Those traits - that energy, that savvy, that worldliness - are all written in very deliberate contrast to Tifa, the other Main Girl of the game. And they are all easy to forget when put against the spectre of her death turning her into a martyr. But she truly is one of the best characters in all Final Fantasy. And part of why her death hurts so much, is because it cuts short the time we could have spent with her. All those adventures will have to go unlived, a flower nipped in its bud.
Tifa
Tifa is a deliberate paradox: The athletic punch-girl who is nice and sweet to a fault. And I do mean to a fault, because the game's biggest trick is that much of its drama happens because Tifa is scared of confrontation.
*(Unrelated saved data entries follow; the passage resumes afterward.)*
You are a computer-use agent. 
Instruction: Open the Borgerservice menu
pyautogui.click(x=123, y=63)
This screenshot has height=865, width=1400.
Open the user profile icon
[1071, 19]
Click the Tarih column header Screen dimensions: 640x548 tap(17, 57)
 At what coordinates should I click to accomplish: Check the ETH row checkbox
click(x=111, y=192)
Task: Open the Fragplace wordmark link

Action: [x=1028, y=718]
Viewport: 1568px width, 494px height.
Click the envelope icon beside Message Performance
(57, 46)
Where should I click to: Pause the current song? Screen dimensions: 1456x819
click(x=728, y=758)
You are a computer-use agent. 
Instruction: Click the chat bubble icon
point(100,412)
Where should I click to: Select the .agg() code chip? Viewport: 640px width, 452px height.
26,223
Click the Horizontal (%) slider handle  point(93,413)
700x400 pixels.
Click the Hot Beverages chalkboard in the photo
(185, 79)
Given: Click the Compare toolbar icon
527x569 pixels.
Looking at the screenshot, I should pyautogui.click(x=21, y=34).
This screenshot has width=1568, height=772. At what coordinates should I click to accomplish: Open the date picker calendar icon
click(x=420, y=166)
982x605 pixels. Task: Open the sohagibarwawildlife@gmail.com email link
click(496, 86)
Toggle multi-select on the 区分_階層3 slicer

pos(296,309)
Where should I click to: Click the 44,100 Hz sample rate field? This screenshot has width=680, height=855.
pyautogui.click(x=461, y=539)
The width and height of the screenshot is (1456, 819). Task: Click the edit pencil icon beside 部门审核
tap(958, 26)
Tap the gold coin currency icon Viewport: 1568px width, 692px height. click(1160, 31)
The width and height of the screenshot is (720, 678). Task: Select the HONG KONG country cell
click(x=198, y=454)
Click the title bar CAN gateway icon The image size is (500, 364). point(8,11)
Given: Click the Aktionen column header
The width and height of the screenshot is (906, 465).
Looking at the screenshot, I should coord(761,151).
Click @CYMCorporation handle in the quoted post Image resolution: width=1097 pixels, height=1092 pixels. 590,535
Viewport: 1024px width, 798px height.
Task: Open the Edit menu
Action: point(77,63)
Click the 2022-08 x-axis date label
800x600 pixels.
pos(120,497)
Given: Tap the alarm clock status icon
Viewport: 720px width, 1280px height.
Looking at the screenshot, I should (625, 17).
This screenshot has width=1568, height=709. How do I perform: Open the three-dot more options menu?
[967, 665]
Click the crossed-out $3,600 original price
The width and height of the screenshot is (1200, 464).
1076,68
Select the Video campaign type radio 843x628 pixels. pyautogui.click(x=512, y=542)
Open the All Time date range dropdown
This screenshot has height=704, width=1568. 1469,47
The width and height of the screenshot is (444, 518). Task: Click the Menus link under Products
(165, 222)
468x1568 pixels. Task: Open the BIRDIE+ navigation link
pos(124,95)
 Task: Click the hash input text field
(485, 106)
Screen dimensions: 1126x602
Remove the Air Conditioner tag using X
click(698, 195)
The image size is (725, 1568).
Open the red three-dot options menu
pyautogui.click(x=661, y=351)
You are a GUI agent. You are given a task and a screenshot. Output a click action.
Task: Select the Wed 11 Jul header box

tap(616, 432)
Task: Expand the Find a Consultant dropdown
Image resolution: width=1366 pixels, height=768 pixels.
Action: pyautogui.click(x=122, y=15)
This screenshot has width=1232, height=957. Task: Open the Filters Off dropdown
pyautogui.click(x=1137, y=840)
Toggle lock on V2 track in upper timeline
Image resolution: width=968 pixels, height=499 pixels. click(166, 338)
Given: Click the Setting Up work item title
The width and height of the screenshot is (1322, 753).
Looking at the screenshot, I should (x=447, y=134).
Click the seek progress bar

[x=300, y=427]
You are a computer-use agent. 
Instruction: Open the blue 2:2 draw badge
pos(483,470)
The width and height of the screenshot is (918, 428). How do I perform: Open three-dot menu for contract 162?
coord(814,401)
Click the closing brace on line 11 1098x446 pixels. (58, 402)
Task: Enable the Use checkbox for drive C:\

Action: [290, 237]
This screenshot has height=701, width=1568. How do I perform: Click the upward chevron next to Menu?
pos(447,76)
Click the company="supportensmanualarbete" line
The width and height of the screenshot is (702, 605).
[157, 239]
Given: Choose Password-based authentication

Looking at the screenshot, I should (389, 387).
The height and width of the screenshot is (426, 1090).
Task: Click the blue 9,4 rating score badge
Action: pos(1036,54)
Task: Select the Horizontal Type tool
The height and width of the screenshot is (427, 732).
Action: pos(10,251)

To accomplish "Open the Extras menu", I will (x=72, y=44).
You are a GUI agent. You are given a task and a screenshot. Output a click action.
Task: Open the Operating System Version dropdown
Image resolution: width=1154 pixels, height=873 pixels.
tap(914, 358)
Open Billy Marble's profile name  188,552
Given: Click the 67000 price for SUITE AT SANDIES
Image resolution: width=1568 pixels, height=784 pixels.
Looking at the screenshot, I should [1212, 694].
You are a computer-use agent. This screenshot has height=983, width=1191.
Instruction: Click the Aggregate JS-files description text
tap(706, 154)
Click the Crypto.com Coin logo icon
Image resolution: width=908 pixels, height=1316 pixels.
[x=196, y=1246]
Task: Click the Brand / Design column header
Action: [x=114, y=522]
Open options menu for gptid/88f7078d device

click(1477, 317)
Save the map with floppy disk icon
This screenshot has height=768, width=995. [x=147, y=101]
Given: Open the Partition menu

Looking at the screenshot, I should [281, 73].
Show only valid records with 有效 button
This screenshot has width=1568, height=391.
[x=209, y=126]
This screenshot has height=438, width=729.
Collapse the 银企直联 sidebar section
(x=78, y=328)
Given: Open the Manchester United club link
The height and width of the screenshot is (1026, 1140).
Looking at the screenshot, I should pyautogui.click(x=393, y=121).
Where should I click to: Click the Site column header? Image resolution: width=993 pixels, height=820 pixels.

It is a genuine character flaw on her part; she's afraid of hurting people or pushing them away, and so she lets much of Cloud's psychodrama unfold without pointing out the contradictions in his story. She spends half the game harboring secrets, and you barely suspect it because she looks so unlike someone who'd lie. But in the end, after all this happens, when she realizes the sheer scope of his damage, she's the one who steps in and helps him put it all back together. To paraphrase one of my readers, one of the most important twists in Final Fantasy VII is "Tifa is Cloud's childhood friend," which is wild considering that it's literally how she's introduced.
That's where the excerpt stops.